Day 24: Triacestela – Ferreiros

37.8 k

Since I made it up to O Cebreiro with virtually no difficulty, I was feeling optimistic about keeping to schedule and making my return flight.

I’ll confess here that I systematically lied throughout my journey about the timing of my departure.  I was careful never to divulge an exact date, saying things like “early June,” or “the first week of June,”  though truth be told, my flight left Madrid the morning of June 1.

I still don’t think of this as lying, in the black and white, a lie no matter how insignificant is a sin kind of way, but very simply as a survival strategy.  If I had told the unalduterated truth, all those French grandmothers would have tut-tutted, the German trekkers encouraged me to take some buses, and the Americans would have preached all was lost; I should just go to Madrid now, get a nice hotel, and start looking for a job to return to.

Perhaps I just wasn’t strong enough.

What I did know unequivocally, though, was that I was not a backpacking tourist on holiday, but a pilgrim.  I had a singular purpose, not of filling my credential with stamps and acquiring a compostela, but of pushing the limits of my body, my finances, and my lifestyle in an effort to confront very present human limitations and test not always so obvious networks of support.

And so, in the last few days of the journey, I found myself racing the clock, my dwindling bank account, and indeed my resolve.  Lying to hold at bay the hordes of naysayers, seemed perfectly reasonable and indeed necessary.

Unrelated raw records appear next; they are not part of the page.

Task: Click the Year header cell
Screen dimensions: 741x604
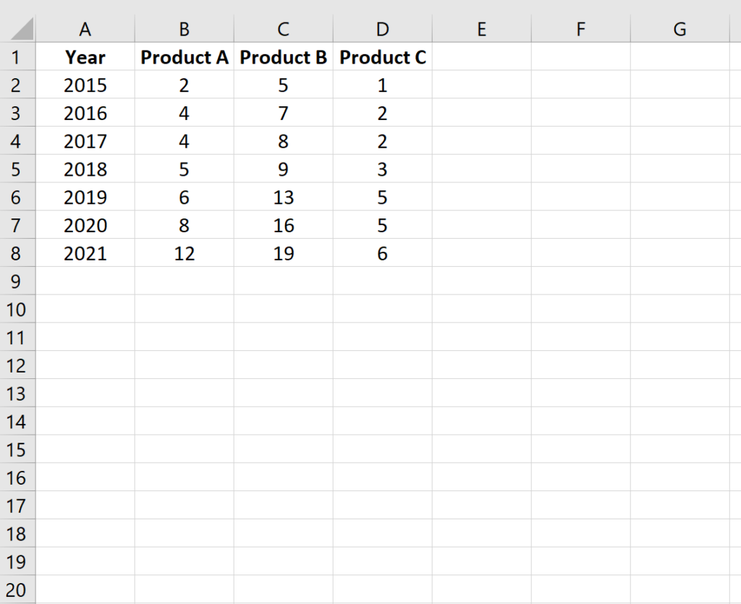Action: [85, 57]
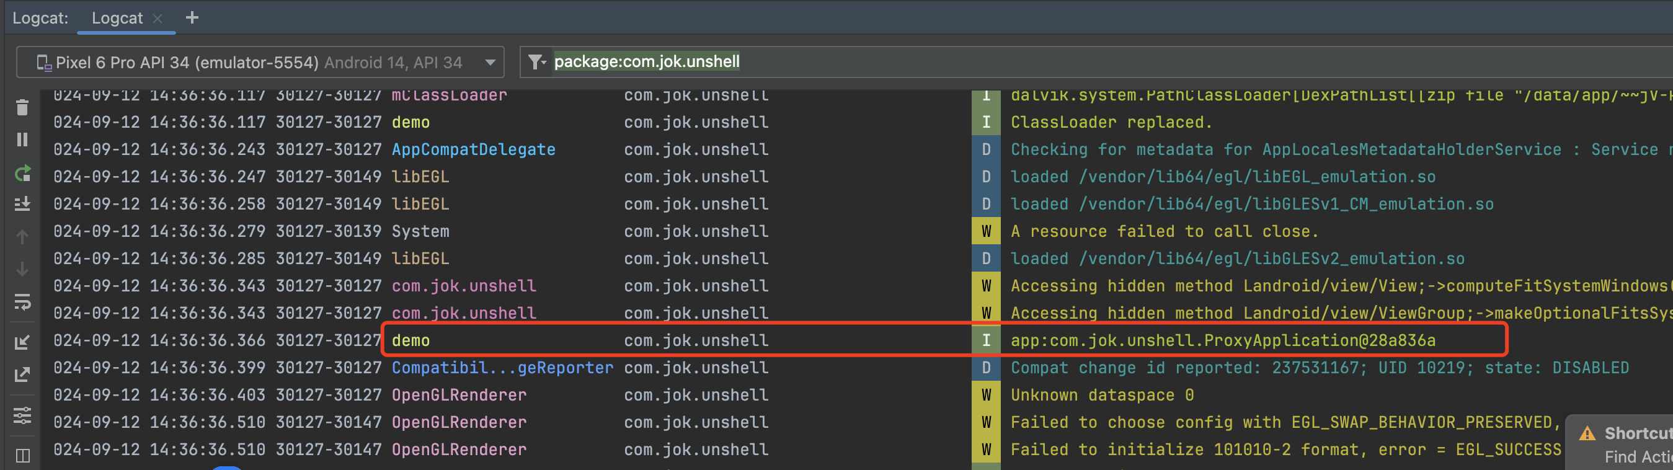Select the ProxyApplication@28a836a log message
1673x470 pixels.
tap(1222, 340)
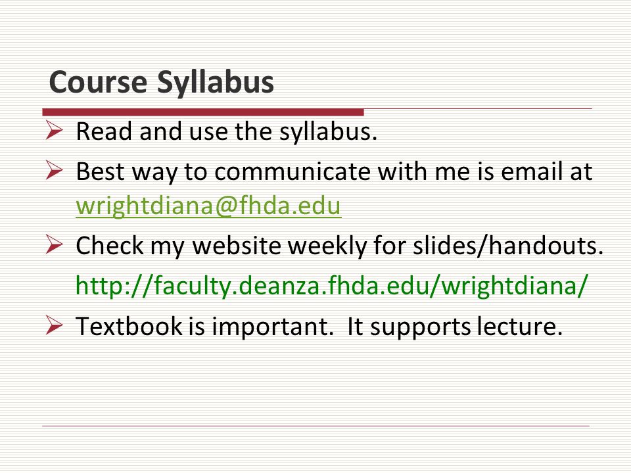Image resolution: width=631 pixels, height=473 pixels.
Task: Open the faculty.deanza.fhda.edu website URL
Action: tap(332, 285)
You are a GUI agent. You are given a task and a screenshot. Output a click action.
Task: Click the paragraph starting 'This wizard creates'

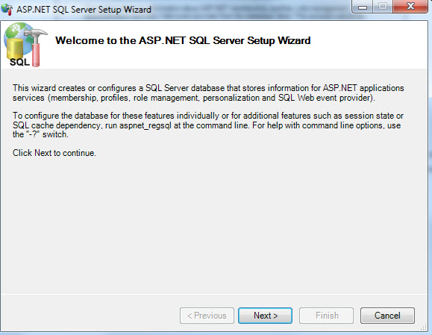pyautogui.click(x=208, y=93)
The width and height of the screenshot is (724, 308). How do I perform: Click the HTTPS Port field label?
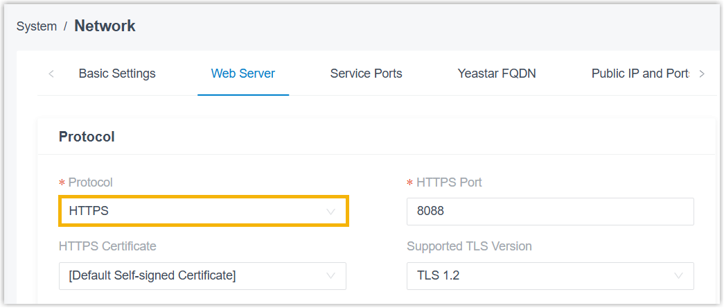coord(448,182)
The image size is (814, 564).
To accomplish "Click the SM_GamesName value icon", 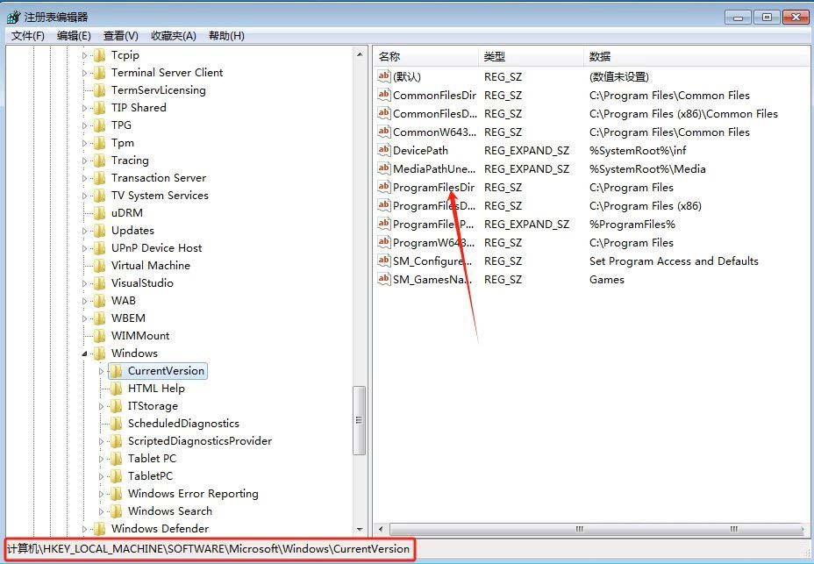I will click(x=383, y=279).
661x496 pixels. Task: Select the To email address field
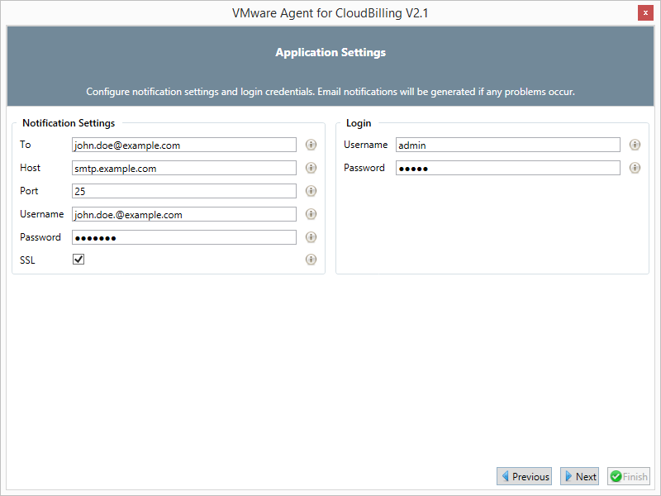(183, 145)

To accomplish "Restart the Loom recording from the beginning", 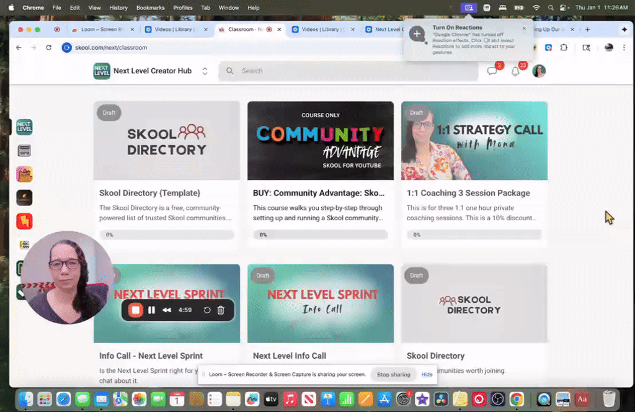I will 207,310.
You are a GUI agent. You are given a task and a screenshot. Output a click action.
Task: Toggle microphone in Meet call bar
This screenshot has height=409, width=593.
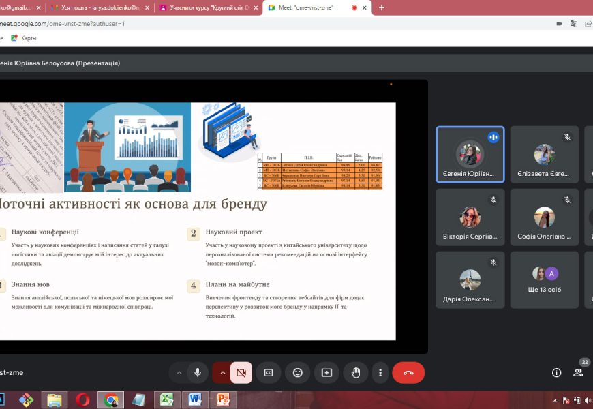(x=198, y=373)
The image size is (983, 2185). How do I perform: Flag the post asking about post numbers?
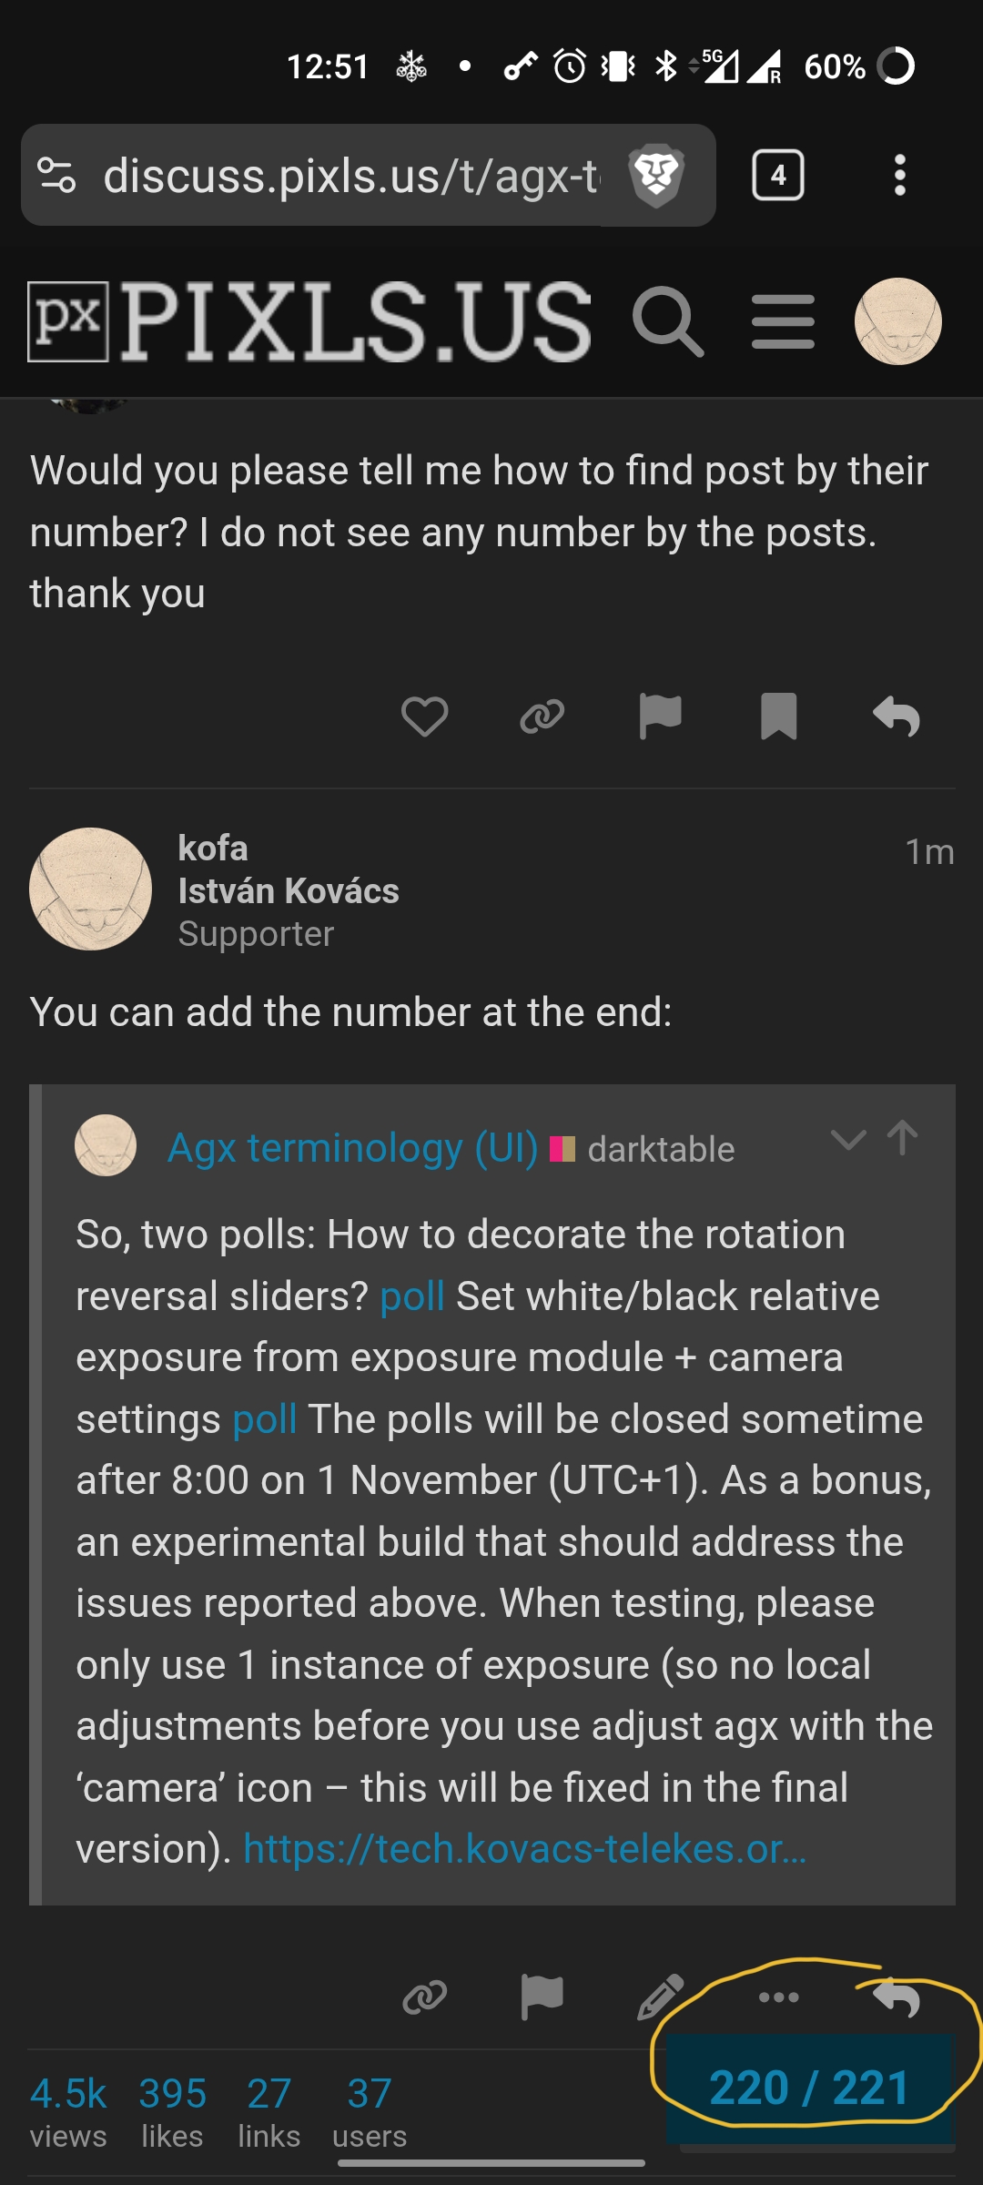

All this also meant, I was growing less enraptured with the quaintness of Spanish village life.  Entering Galicia – rainy, hilly, green, like England – should have been a revelation; it became a plot marker.  Off the meseta, into Galicia, closer to Santiago.

I couldn’t even be bothered to stop for the much touted but incongruous Galician delicacy of pulpe (octopus).

Villages passed; fatigue set in. An albergue approached; it was full.

This lack of accommodation was not acceptable.  I did not have the time to go back.  I did not have the energy to go forward.  I did not have the finances or will to hire a taxi.

The only thing I could do was sit and rest, order a cerveza, and contemplate impending failure.

Ever the philosopher, Raphael reminded us that if we simply believe the good, it will be.  Having faith, might be the English, religious concept he was going for.

Felicity and I, though, had fatigue, and angst, and little will.  We ordered another round; Raphael went bed-hunting.

As the sun began to set and our future sleeping under the stars or worse seemed imminent, Raphael crested the hill.  He’d found a restaurant some ten minutes away, opening its back room to pilgrims.  He’d reserved the last three spaces.  There was wi-fi for Felicity to make her Skype date and a flat screen for Raphael to watch some important futball match.

That back room was by far the most primitive of any place I stayed on the Camino (even more so than crazy Pedro’s in Ciruena).  It’s blessed, timely appearance, however, made it appear as luxurious as any.

I sometimes wonder today, if I could go back and find it, or if like a mystical mirage out of a story of the desert fathers, that hospitable restaurant existed in that time and place only because we needed it and believed it to be.